Just as Freud reveals the fundamental kinship between the purportedly normal subject and the neurotic, Lacan indicates this subject’s kinship with the psychotic. Psychosis, for Lacan, involves the foreclosure (Verwerfung) of the master signifier. Whereas for most subjects, the signifier of law is authoritative and legitimate, but for the psychotic it is not. This rejection causes the subject to completely misinterpret the law. For the psychotic, the law exists, but it does not emanate from a social authority. Instead, it represents an arbitrary restriction that an illegitimate external authority imposes on the subject. Though Lacan is careful to distinguish the structure of psychosis from that of neurosis (and thus from normalcy), his investigation of psychosis nonetheless shows that all subjects of modernity share a delusion that mirrors that of the psychotic. In his seminar on the psychoses, he notes that considering oneself an autonomous individual is requisite for the modern subject.

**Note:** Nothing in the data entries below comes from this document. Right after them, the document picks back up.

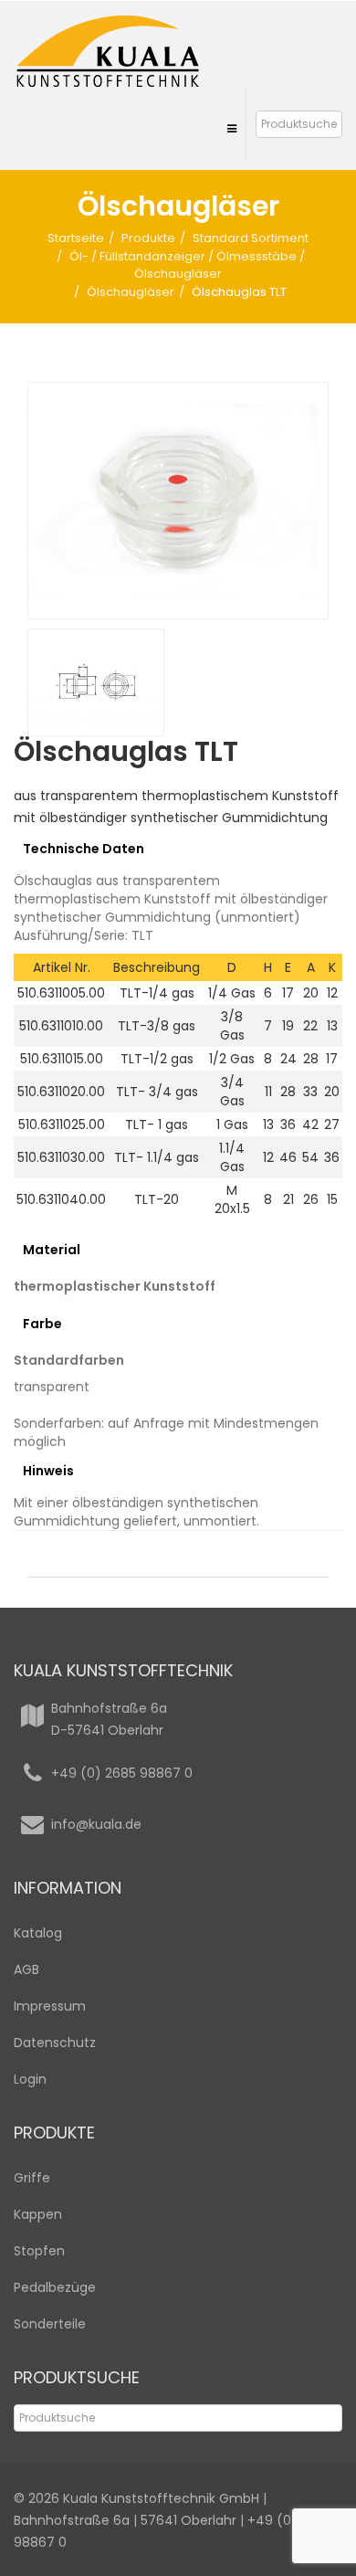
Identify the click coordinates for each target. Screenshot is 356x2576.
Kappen (38, 2214)
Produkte (148, 238)
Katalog (38, 1933)
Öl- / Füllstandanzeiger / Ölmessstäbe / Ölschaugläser (187, 265)
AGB (26, 1969)
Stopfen (39, 2251)
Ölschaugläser (130, 292)
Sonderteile (50, 2324)
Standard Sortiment (251, 238)
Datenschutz (55, 2042)
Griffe (32, 2178)
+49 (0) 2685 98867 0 (122, 1773)
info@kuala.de (96, 1824)
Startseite (75, 238)
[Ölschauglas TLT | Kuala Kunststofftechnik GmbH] (178, 500)
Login (30, 2079)
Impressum (50, 2006)
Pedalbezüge (55, 2287)
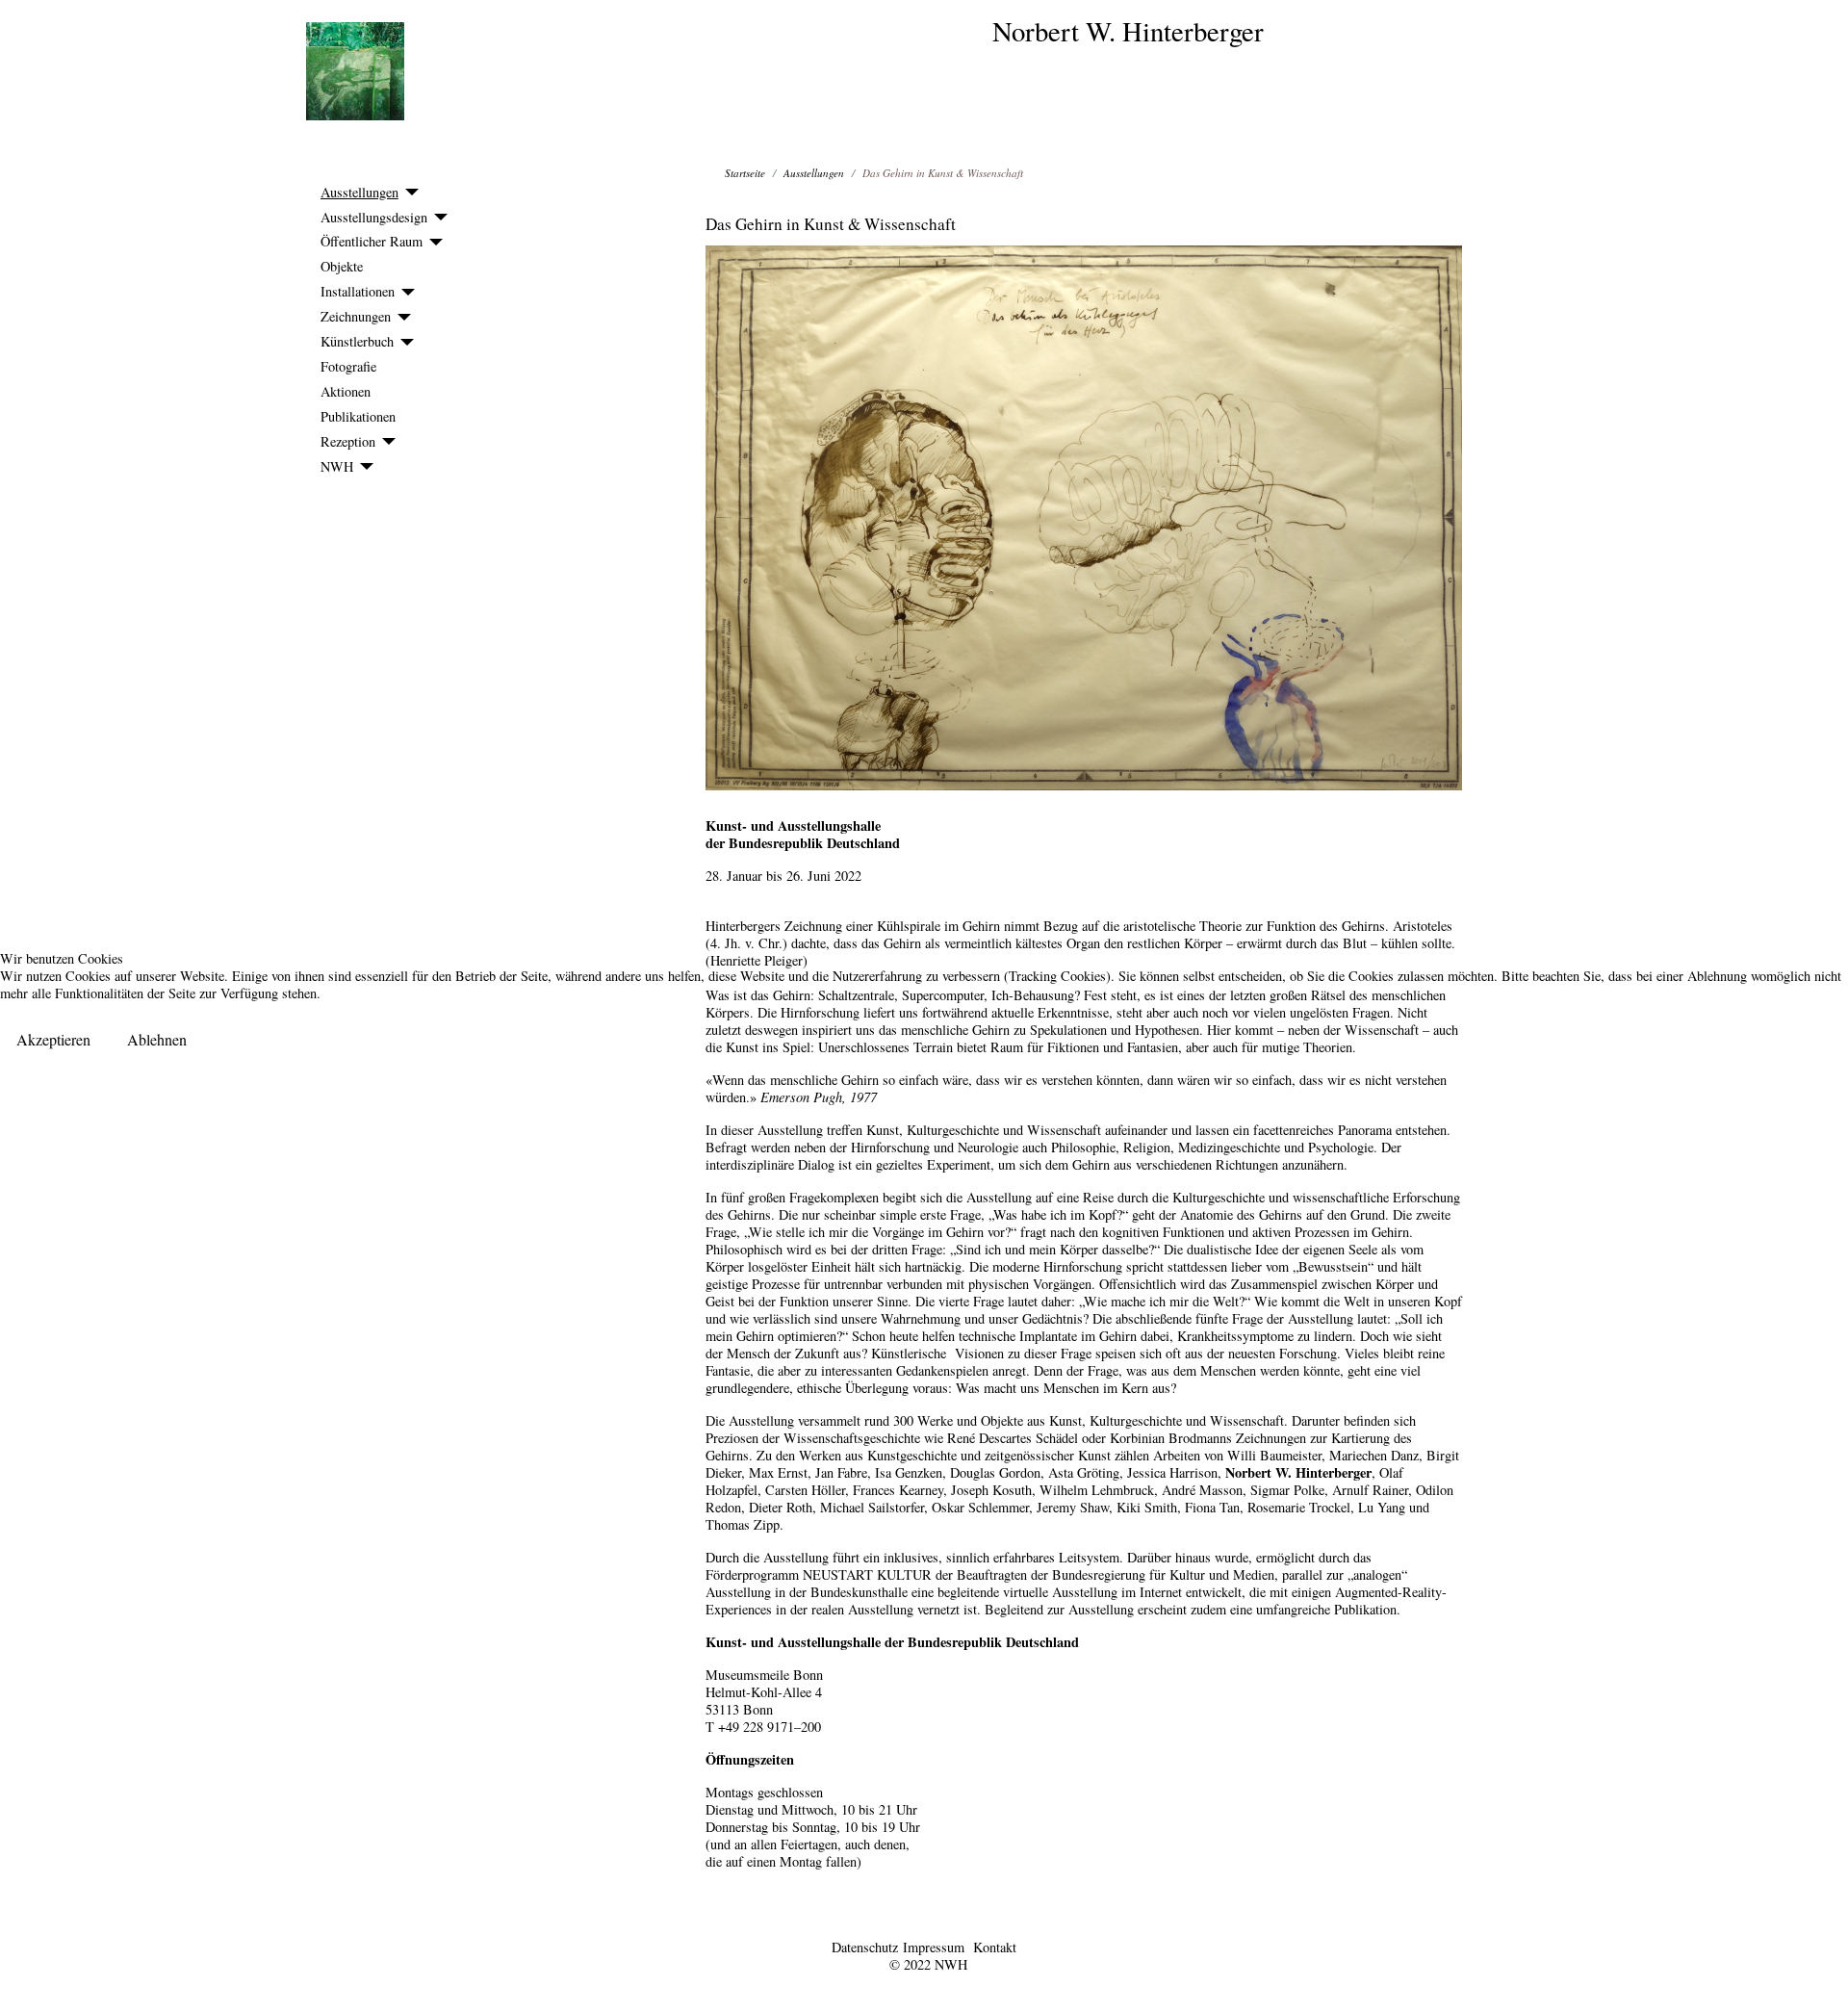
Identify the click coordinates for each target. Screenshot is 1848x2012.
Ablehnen (157, 1039)
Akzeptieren (53, 1039)
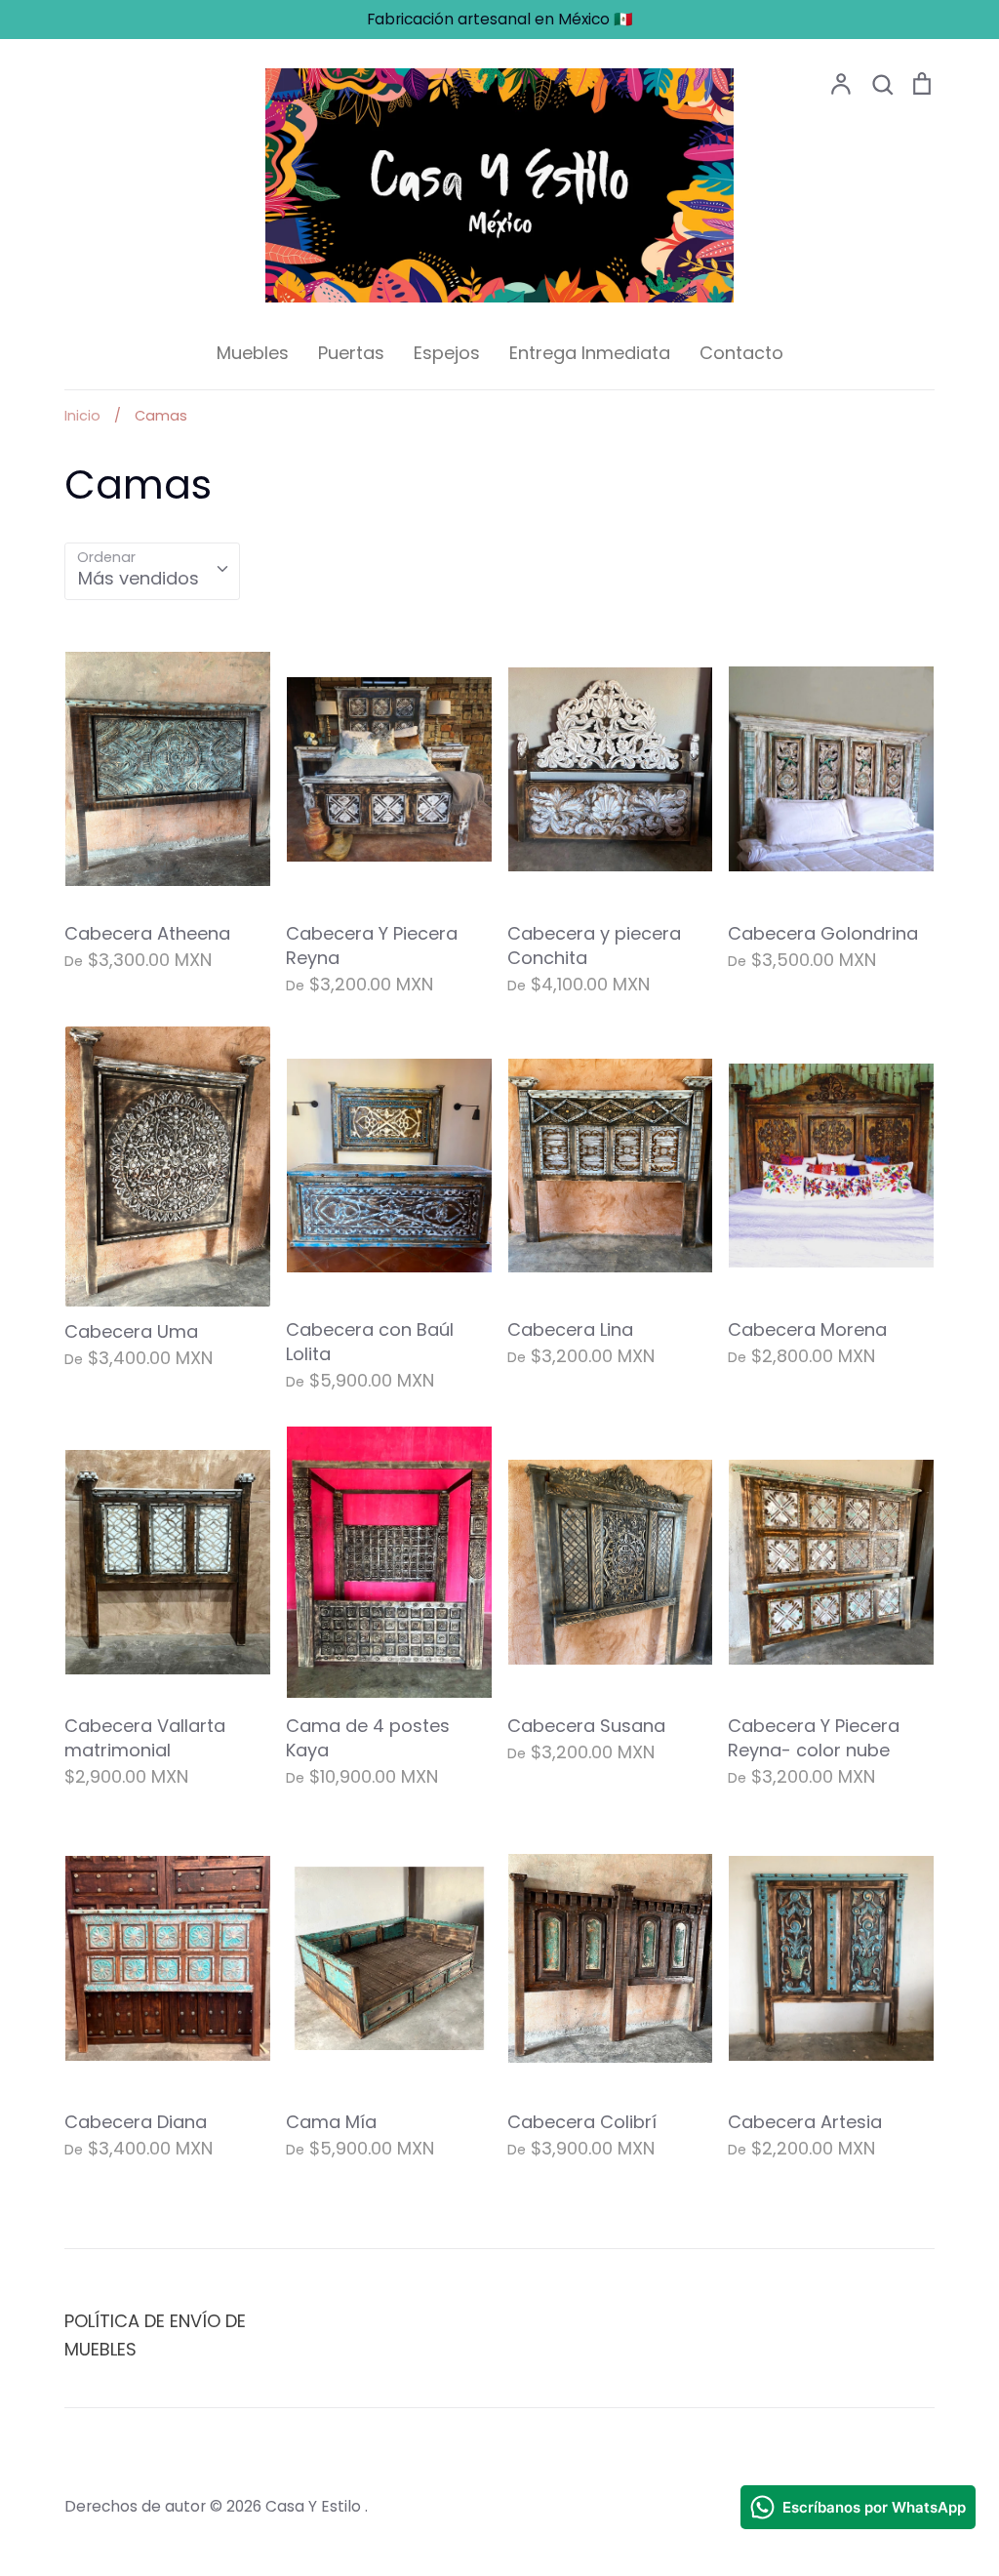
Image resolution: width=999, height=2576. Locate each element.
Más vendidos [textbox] (138, 578)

And yet, he claims, “the discourse of freedom … is personal and yet common, and always, whether imperceptibly or not, delusional.” Freedom is delusional insofar as the subject envisions itself in an external relation with the law. This delusion places the modern subject in the same boat as the psychotic and thoroughly derails the project of freedom. But an exploration of what Lacan says about psychosis points toward another conception of freedom—a freedom that conceives the law not as an external prohibition but as the subject’s internal obstacle, as a nonsensical signifier that provides the basis for the subject’s symbolic universe. The investigation of psychosis not only reveals the psychotic dimension of the normal but also points toward an alternative.